## Exercise:
List each line of the listing below that contains the string "width", matching case exactly.

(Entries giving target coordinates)
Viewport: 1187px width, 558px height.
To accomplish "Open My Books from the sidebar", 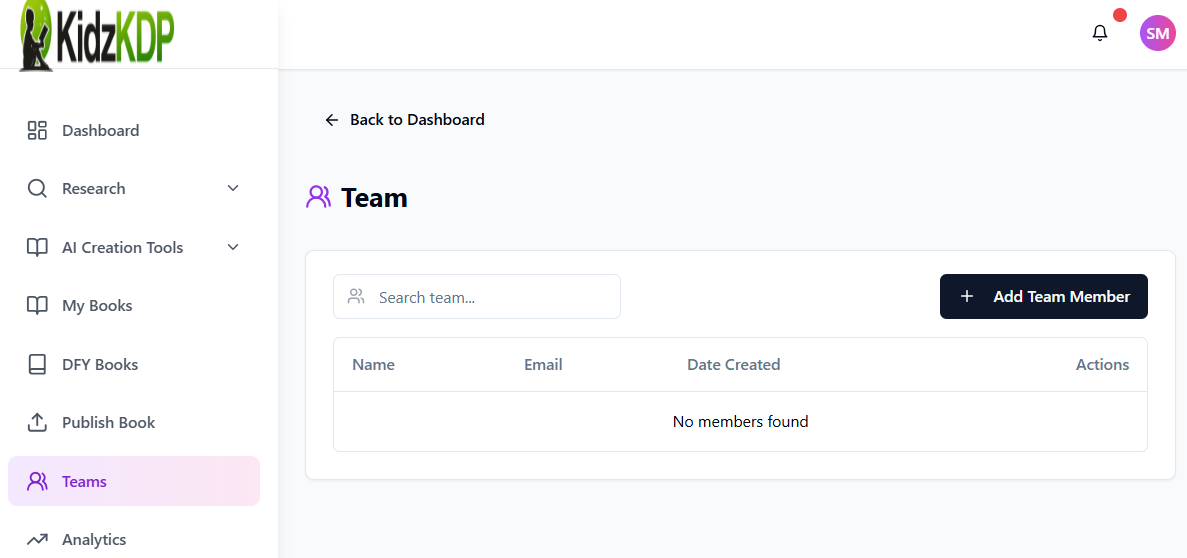I will (x=97, y=306).
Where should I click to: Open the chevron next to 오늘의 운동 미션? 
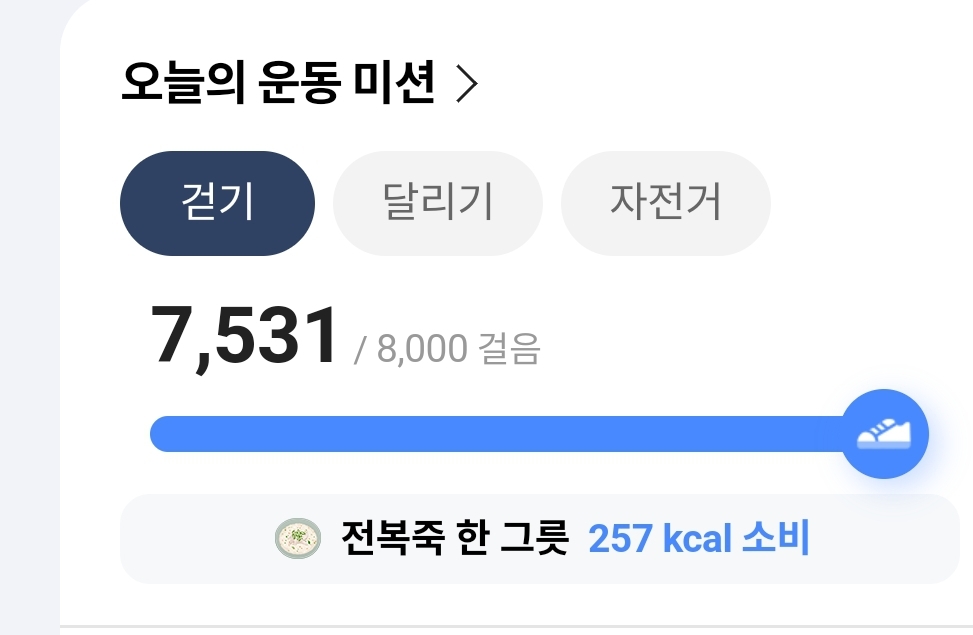(467, 86)
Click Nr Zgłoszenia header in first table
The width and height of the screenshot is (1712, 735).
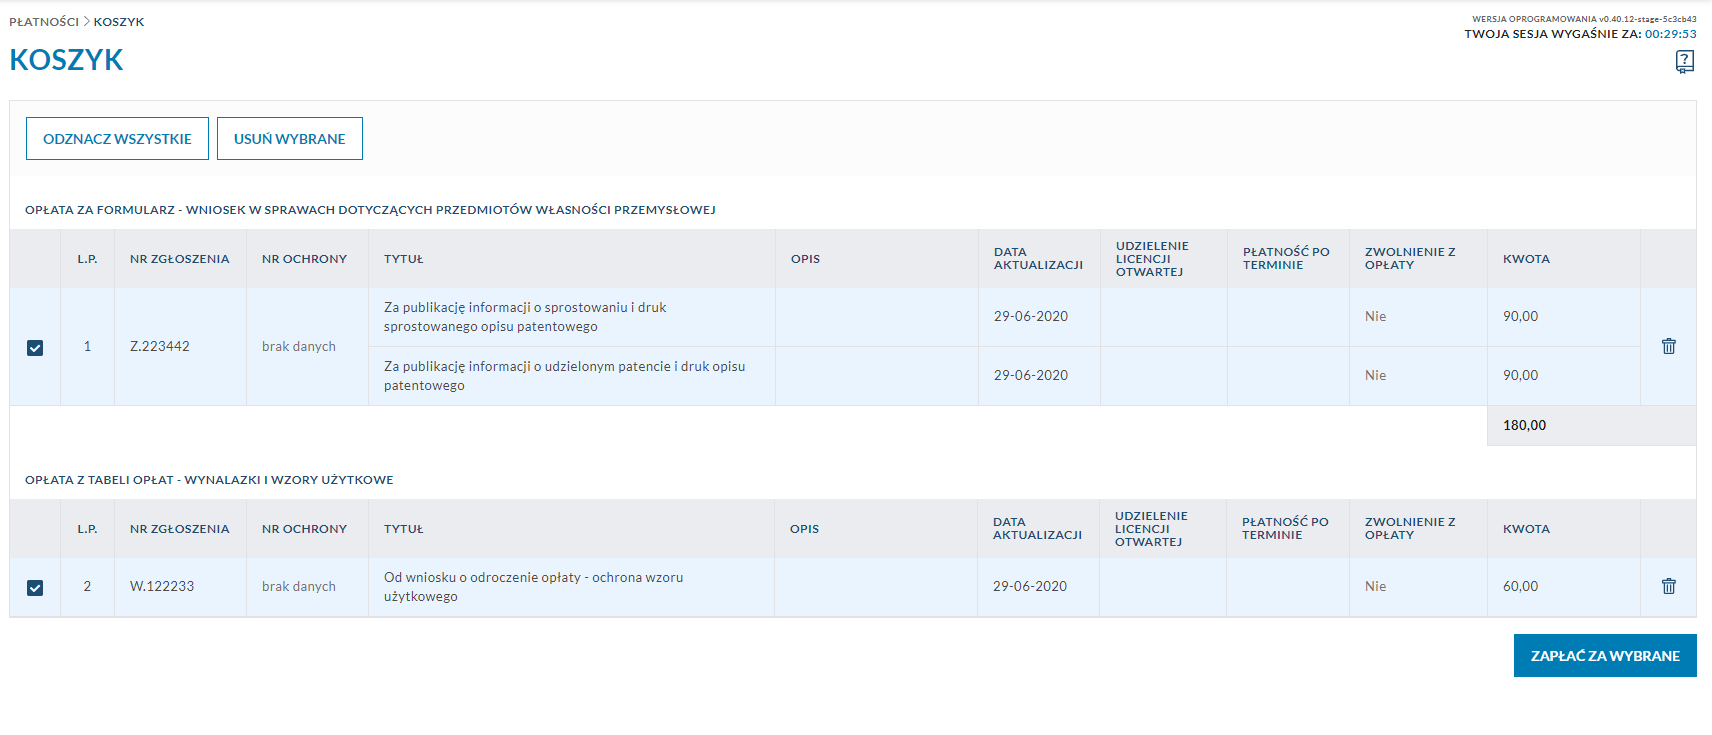point(179,259)
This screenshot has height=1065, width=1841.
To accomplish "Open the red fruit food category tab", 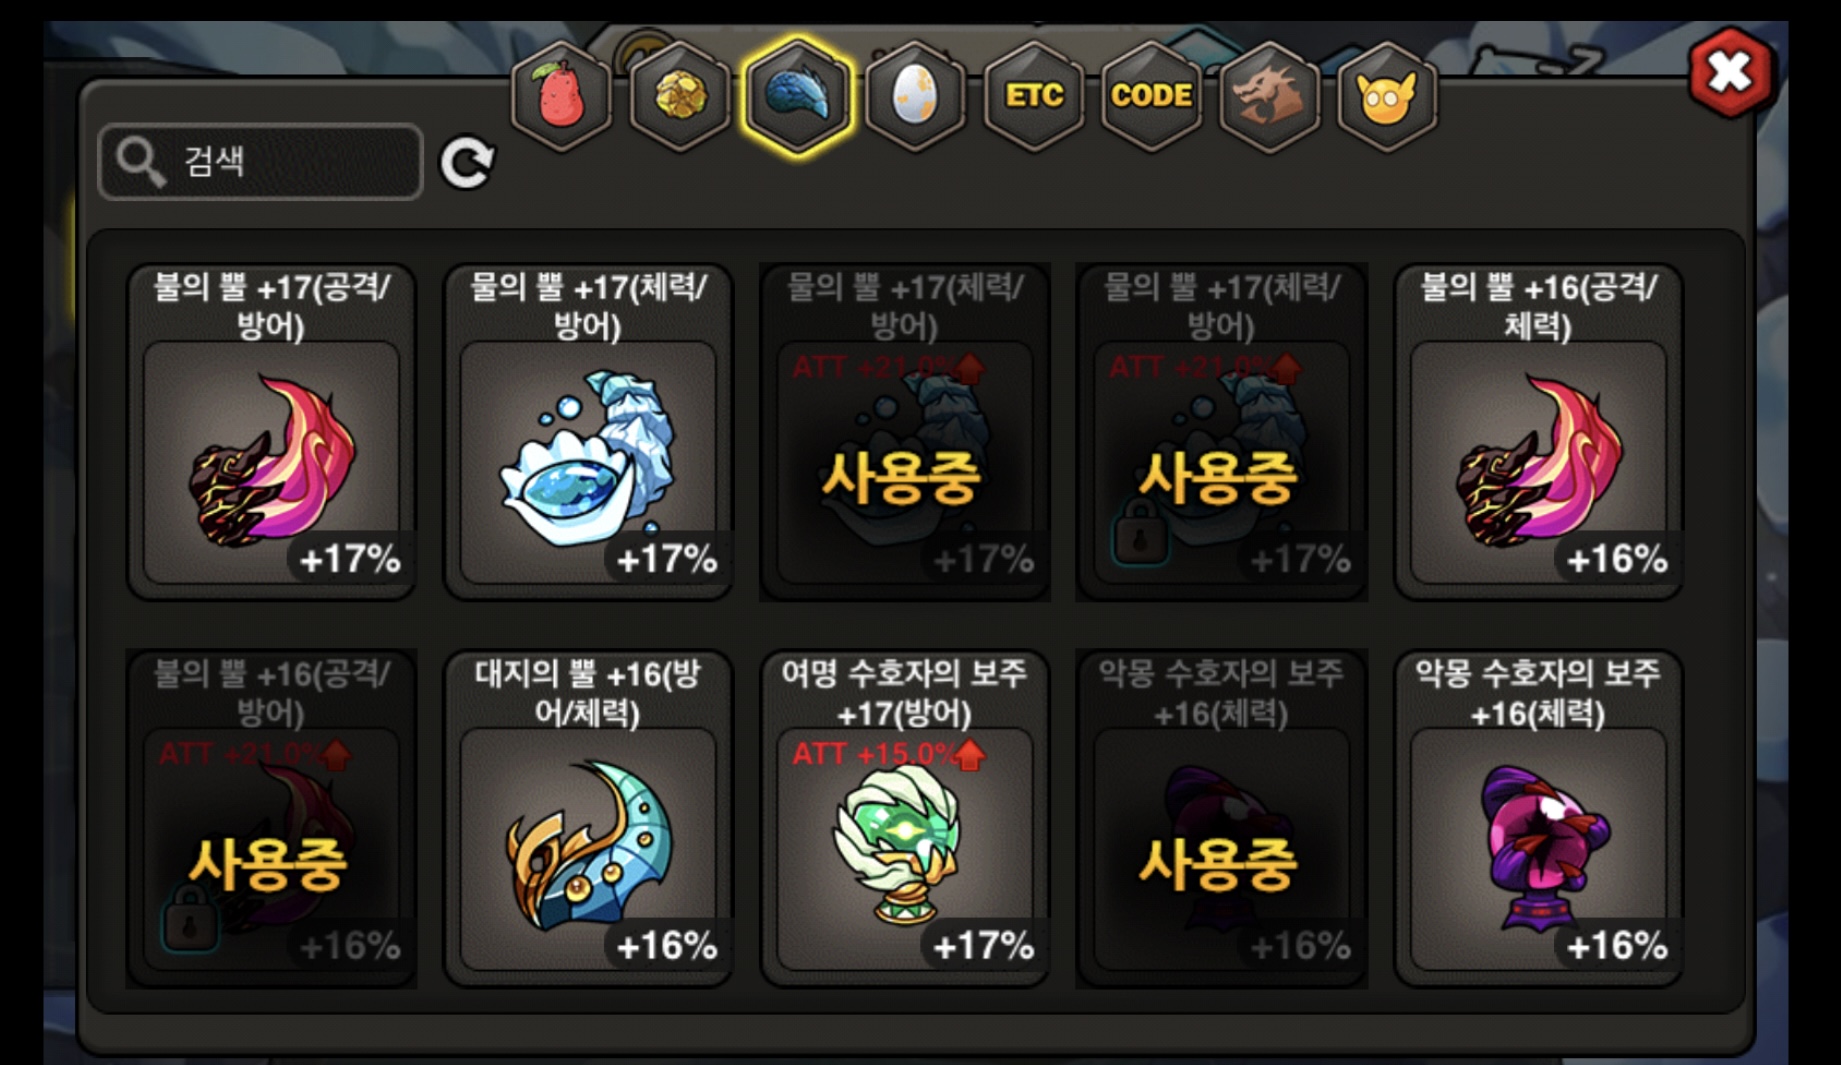I will click(561, 96).
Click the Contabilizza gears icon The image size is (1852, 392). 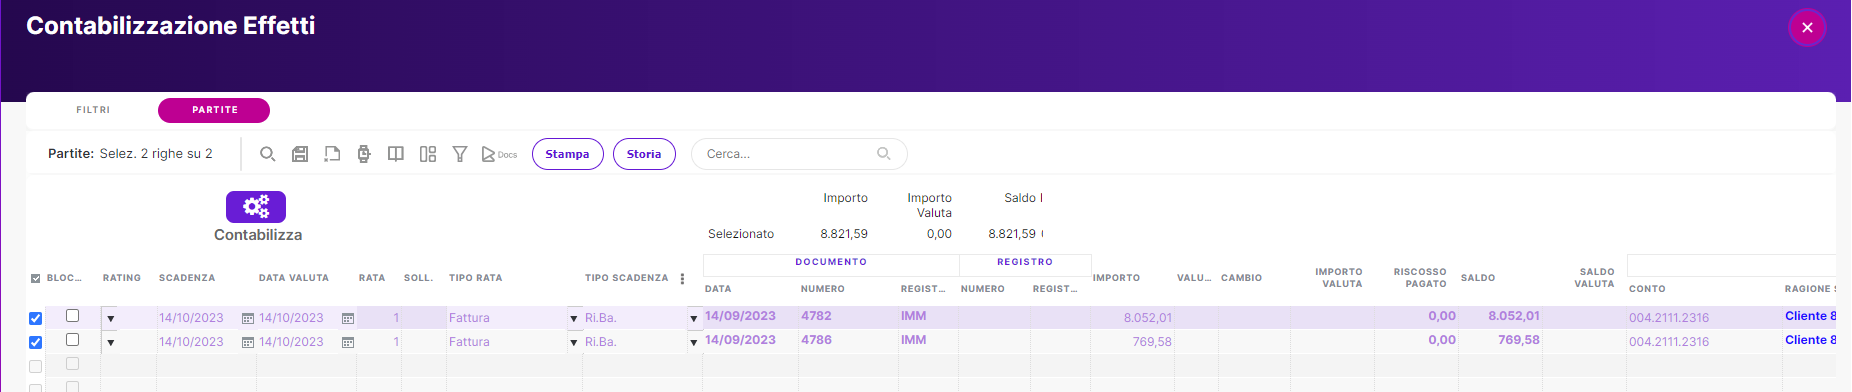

## Exercise output:
Viewport: 1187px width, 558px height.
The width and height of the screenshot is (1712, 735).
This screenshot has height=1065, width=1841.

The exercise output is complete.